Exhibit 99.5
AMENDED AND RESTATED PROMISSORY NOTE
THE SECURITIES REPRESENTED BY THIS NOTE HAVE NOT BEEN REGISTERED UNDER THE SECURITIES ACT OF 1933, AS AMENDED (THE “SECURITIES ACT”) OR THE LAWS OF ANY STATE. THIS NOTE AND THE SECURITIES ISSUABLE UPON THE CONVERSION HEREOF MAY BE PLEDGED, HYPOTHECATED, SOLD, TRANSFERRED OR OTHERWISE DISPOSED ONLY IF REGISTERED AND QUALIFIED PURSUANT TO THE RELEVANT PROVISIONS OF FEDERAL AND STATE SECURITIES LAWS OR IF MAKER IS PROVIDED AN OPINION OF COUNSEL, WHICH OPINION IS SATISFACTORY IN FORM AND SUBSTANCE TO MAKER, TO THE EFFECT THAT SUCH REGISTRATION AND QUALIFICATION IS NOT REQUIRED.
THE SALE, PLEDGE, HYPOTHECATION OR TRANSFER AND THE VOTING OF THE SECURITIES REPRESENTED BY THIS NOTE IS SUBJECT TO THE TERMS AND CONDITIONS OF A CERTAIN STOCK RESTRICTION AGREEMENT BY AND BETWEEN MAKER AND CERTAIN HOLDERS OF SECURITIES OF MAKER. COPIES OF SUCH AGREEMENT MAY BE OBTAINED UPON WRITTEN REQUEST TO THE SECRETARY OF MAKER.
FOR VALUE RECEIVED, RevCare, Inc., a Nevada corporation (“Maker”), promises to pay to Russell Mohrmann, an individual, and Manuel Occiano, an individual (collectively, “Holder”), the principal sum of Two Hundred Fifty Thousand Dollars ($250,000.00), plus interest thereon from the date hereof until paid on the terms set forth below.
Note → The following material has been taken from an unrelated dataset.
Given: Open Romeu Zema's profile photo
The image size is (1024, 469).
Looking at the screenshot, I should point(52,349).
1. Payments. Monthly payments of (i) principal in the amount of Twenty-Five Thousand Dollars ($25,000) and (ii) accrued but unpaid interest shall commence on September 1, 2003. Maker and Holder acknowledge and agree that such payments shall be paid directly by Maker to Comerica Bank, to be applied against payments owed by Holder under that certain Variable Rate-Installment Note dated June 15, 2003 issued in favor of Comerica Bank-California in the original amount of $300,000 (the Comerica Note”), it being understood that Holder borrowed the funds under the Comerica Note to make its loan to Maker. The parties further acknowledge and agree that all payments made in accordance with this Note to Comerica shall be applied to reduce the principal and interest owed under this Note. Such payments shall continue on the first day of each month until this Note is paid in full (the “Maturity Date”).
2. Interest. The unpaid principal balance outstanding under this Note shall bear interest at a rate equal to that rate of interest as is charged under the Comerica Note.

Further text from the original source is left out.